Records shown section start
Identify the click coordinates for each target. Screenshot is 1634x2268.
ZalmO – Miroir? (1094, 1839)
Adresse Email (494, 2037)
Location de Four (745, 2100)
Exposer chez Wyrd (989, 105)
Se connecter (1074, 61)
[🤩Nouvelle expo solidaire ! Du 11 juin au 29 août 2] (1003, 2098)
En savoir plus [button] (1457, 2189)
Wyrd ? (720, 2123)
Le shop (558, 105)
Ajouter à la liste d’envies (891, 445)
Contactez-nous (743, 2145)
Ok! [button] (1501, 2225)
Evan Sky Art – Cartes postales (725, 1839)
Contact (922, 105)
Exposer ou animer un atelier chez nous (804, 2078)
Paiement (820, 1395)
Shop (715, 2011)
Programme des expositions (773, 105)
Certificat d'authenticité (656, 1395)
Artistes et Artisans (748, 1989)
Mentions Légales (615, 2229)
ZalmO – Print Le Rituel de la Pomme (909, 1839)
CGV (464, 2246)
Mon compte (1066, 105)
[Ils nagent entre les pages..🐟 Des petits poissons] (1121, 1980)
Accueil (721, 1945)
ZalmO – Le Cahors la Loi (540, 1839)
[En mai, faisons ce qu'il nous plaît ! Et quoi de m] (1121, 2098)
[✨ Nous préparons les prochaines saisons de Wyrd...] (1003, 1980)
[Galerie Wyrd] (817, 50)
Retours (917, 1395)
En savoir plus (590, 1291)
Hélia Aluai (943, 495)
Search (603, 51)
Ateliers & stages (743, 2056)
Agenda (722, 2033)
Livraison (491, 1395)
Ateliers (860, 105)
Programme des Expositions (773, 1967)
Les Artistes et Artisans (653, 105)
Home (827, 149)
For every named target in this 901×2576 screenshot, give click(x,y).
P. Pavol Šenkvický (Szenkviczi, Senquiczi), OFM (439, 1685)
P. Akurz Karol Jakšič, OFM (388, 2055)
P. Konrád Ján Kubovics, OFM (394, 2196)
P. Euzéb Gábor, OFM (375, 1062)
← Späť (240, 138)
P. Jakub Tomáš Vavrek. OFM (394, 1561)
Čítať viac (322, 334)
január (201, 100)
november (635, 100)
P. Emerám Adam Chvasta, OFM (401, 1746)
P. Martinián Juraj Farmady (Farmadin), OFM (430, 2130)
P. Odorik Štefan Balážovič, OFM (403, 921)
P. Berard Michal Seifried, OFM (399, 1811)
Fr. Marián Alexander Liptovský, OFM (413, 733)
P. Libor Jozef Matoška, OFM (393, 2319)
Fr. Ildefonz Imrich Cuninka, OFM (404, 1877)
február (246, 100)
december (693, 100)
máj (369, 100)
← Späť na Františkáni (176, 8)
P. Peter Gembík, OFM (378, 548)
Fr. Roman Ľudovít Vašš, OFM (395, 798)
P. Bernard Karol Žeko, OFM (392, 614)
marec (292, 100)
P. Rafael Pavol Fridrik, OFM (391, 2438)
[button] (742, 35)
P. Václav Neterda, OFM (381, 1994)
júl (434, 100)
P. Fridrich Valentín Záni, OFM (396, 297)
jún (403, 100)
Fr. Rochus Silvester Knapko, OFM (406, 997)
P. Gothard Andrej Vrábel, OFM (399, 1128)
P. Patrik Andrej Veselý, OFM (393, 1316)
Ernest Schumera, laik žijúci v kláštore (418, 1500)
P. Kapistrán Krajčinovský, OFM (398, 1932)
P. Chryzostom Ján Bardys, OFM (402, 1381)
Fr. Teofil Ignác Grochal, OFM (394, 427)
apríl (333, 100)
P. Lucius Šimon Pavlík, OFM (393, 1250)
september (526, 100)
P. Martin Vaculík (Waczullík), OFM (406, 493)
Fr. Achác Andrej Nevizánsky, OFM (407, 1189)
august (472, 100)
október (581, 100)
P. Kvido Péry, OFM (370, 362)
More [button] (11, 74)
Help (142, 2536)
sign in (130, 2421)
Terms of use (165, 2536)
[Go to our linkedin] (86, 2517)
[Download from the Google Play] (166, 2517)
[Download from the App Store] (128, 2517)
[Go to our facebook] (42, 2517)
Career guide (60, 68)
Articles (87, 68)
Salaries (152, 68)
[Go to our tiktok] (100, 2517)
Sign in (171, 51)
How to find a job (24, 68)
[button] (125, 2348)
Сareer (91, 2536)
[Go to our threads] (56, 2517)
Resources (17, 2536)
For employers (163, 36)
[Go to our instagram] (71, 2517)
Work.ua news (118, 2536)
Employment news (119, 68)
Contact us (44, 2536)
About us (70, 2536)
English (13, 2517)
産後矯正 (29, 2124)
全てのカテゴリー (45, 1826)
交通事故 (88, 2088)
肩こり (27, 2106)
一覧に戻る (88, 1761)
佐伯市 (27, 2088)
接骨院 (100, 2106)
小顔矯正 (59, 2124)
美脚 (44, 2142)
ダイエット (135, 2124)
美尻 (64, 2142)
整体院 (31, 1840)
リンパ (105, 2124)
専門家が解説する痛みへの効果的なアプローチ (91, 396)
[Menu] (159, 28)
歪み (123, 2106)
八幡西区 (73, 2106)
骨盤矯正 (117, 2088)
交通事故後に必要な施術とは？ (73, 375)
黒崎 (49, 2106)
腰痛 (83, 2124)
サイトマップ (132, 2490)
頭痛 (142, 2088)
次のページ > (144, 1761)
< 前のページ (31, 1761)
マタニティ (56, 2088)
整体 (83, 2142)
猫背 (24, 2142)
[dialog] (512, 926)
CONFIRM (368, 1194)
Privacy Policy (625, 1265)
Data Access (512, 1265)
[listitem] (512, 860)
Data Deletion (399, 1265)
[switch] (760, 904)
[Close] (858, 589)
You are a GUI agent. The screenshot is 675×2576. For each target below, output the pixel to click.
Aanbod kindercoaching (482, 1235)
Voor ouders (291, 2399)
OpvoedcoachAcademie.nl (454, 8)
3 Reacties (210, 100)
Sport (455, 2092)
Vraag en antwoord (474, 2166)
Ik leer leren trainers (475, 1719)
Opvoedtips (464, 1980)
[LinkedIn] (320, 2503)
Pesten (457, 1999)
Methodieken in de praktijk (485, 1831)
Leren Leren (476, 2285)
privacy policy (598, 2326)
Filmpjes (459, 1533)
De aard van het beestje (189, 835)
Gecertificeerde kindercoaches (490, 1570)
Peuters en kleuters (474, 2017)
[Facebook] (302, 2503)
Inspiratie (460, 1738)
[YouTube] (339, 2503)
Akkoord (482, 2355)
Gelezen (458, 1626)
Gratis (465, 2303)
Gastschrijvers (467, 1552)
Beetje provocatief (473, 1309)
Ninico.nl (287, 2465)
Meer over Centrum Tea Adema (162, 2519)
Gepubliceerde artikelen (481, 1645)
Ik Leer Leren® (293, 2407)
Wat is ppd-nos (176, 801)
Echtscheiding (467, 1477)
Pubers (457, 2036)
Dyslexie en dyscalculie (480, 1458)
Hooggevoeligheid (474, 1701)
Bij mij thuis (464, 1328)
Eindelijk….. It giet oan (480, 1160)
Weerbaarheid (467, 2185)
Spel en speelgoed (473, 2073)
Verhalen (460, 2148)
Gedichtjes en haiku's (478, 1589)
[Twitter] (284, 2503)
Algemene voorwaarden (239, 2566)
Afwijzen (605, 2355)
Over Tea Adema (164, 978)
Records shown section end
Task requirements:
Retype each line of the material above exactly.

Solution:
Identify the click coordinates for each target. Screenshot is 1634x2268.
ZalmO – Miroir? (1094, 1839)
Adresse Email (494, 2037)
Location de Four (745, 2100)
Exposer chez Wyrd (989, 105)
Se connecter (1074, 61)
[🤩Nouvelle expo solidaire ! Du 11 juin au 29 août 2] (1003, 2098)
En savoir plus [button] (1457, 2189)
Wyrd ? (720, 2123)
Le shop (558, 105)
Ajouter à la liste d’envies (891, 445)
Contactez-nous (743, 2145)
Ok! [button] (1501, 2225)
Evan Sky Art – Cartes postales (725, 1839)
Contact (922, 105)
Exposer ou animer un atelier chez nous (804, 2078)
Paiement (820, 1395)
Shop (715, 2011)
Programme des expositions (773, 105)
Certificat d'authenticité (656, 1395)
Artistes et Artisans (748, 1989)
Mentions Légales (615, 2229)
ZalmO – Print Le Rituel de la Pomme (909, 1839)
CGV (464, 2246)
Mon compte (1066, 105)
[Ils nagent entre les pages..🐟 Des petits poissons] (1121, 1980)
Accueil (721, 1945)
ZalmO – Le Cahors la Loi (540, 1839)
[En mai, faisons ce qu'il nous plaît ! Et quoi de m] (1121, 2098)
[✨ Nous préparons les prochaines saisons de Wyrd...] (1003, 1980)
[Galerie Wyrd] (817, 50)
Retours (917, 1395)
En savoir plus (590, 1291)
Hélia Aluai (943, 495)
Search (603, 51)
Ateliers & stages (743, 2056)
Agenda (722, 2033)
Livraison (491, 1395)
Ateliers (860, 105)
Programme des Expositions (773, 1967)
Les Artistes et Artisans (653, 105)
Home (827, 149)
For every named target in this 901×2576 screenshot, give click(x,y).
P. Pavol Šenkvický (Szenkviczi, Senquiczi), OFM (439, 1685)
P. Akurz Karol Jakšič, OFM (388, 2055)
P. Konrád Ján Kubovics, OFM (394, 2196)
P. Euzéb Gábor, OFM (375, 1062)
← Späť (240, 138)
P. Jakub Tomáš Vavrek. OFM (394, 1561)
Čítať viac (322, 334)
január (201, 100)
november (635, 100)
P. Emerám Adam Chvasta, OFM (401, 1746)
P. Martinián Juraj Farmady (Farmadin), OFM (430, 2130)
P. Odorik Štefan Balážovič, OFM (403, 921)
P. Berard Michal Seifried, OFM (399, 1811)
Fr. Marián Alexander Liptovský, OFM (413, 733)
P. Libor Jozef Matoška, OFM (393, 2319)
Fr. Ildefonz Imrich Cuninka, OFM (404, 1877)
február (246, 100)
december (693, 100)
máj (369, 100)
← Späť na Františkáni (176, 8)
P. Peter Gembík, OFM (378, 548)
Fr. Roman Ľudovít Vašš, OFM (395, 798)
P. Bernard Karol Žeko, OFM (392, 614)
marec (292, 100)
P. Rafael Pavol Fridrik, OFM (391, 2438)
[button] (742, 35)
P. Václav Neterda, OFM (381, 1994)
júl (434, 100)
P. Fridrich Valentín Záni, OFM (396, 297)
jún (403, 100)
Fr. Rochus Silvester Knapko, OFM (406, 997)
P. Gothard Andrej Vrábel, OFM (399, 1128)
P. Patrik Andrej Veselý, OFM (393, 1316)
Ernest Schumera, laik žijúci v kláštore (418, 1500)
P. Kapistrán Krajčinovský, OFM (398, 1932)
P. Chryzostom Ján Bardys, OFM (402, 1381)
Fr. Teofil Ignác Grochal, OFM (394, 427)
apríl (333, 100)
P. Lucius Šimon Pavlík, OFM (393, 1250)
september (526, 100)
P. Martin Vaculík (Waczullík), OFM (406, 493)
Fr. Achác Andrej Nevizánsky, OFM (407, 1189)
august (472, 100)
október (581, 100)
P. Kvido Péry, OFM (370, 362)
More [button] (11, 74)
Help (142, 2536)
sign in (130, 2421)
Terms of use (165, 2536)
[Go to our linkedin] (86, 2517)
[Download from the Google Play] (166, 2517)
[Download from the App Store] (128, 2517)
[Go to our facebook] (42, 2517)
Career guide (60, 68)
Articles (87, 68)
Salaries (152, 68)
[Go to our tiktok] (100, 2517)
Sign in (171, 51)
How to find a job (24, 68)
[button] (125, 2348)
Сareer (91, 2536)
[Go to our threads] (56, 2517)
Resources (17, 2536)
For employers (163, 36)
[Go to our instagram] (71, 2517)
Work.ua news (118, 2536)
Employment news (119, 68)
Contact us (44, 2536)
About us (70, 2536)
English (13, 2517)
産後矯正 (29, 2124)
全てのカテゴリー (45, 1826)
交通事故 (88, 2088)
肩こり (27, 2106)
一覧に戻る (88, 1761)
佐伯市 (27, 2088)
接骨院 (100, 2106)
小顔矯正 (59, 2124)
美脚 (44, 2142)
ダイエット (135, 2124)
美尻 (64, 2142)
整体院 (31, 1840)
リンパ (105, 2124)
専門家が解説する痛みへの効果的なアプローチ (91, 396)
[Menu] (159, 28)
歪み (123, 2106)
八幡西区 (73, 2106)
骨盤矯正 (117, 2088)
交通事故後に必要な施術とは？ (73, 375)
黒崎 (49, 2106)
腰痛 (83, 2124)
サイトマップ (132, 2490)
頭痛 (142, 2088)
次のページ > (144, 1761)
< 前のページ (31, 1761)
マタニティ (56, 2088)
整体 (83, 2142)
猫背 (24, 2142)
[dialog] (512, 926)
CONFIRM (368, 1194)
Privacy Policy (625, 1265)
Data Access (512, 1265)
[listitem] (512, 860)
Data Deletion (399, 1265)
[switch] (760, 904)
[Close] (858, 589)
You are a GUI agent. The screenshot is 675×2576. For each target below, output the pixel to click.
Aanbod kindercoaching (482, 1235)
Voor ouders (291, 2399)
OpvoedcoachAcademie.nl (454, 8)
3 Reacties (210, 100)
Sport (455, 2092)
Vraag en antwoord (474, 2166)
Ik leer leren trainers (475, 1719)
Opvoedtips (464, 1980)
[LinkedIn] (320, 2503)
Pesten (457, 1999)
Methodieken in de praktijk (485, 1831)
Leren Leren (476, 2285)
privacy policy (598, 2326)
Filmpjes (459, 1533)
De aard van het beestje (189, 835)
Gecertificeerde kindercoaches (490, 1570)
Peuters en kleuters (474, 2017)
[Facebook] (302, 2503)
Inspiratie (460, 1738)
[YouTube] (339, 2503)
Akkoord (482, 2355)
Gelezen (458, 1626)
Gratis (465, 2303)
Gastschrijvers (467, 1552)
Beetje provocatief (473, 1309)
Ninico.nl (287, 2465)
Meer over Centrum Tea Adema (162, 2519)
Gepubliceerde artikelen (481, 1645)
Ik Leer Leren® (293, 2407)
Wat is ppd-nos (176, 801)
Echtscheiding (467, 1477)
Pubers (457, 2036)
Dyslexie en dyscalculie (480, 1458)
Hooggevoeligheid (474, 1701)
Bij mij thuis (464, 1328)
Eindelijk….. It giet oan (480, 1160)
Weerbaarheid (467, 2185)
Spel en speelgoed (473, 2073)
Verhalen (460, 2148)
Gedichtjes en haiku's (478, 1589)
[Twitter] (284, 2503)
Algemene voorwaarden (239, 2566)
Afwijzen (605, 2355)
Over Tea Adema (164, 978)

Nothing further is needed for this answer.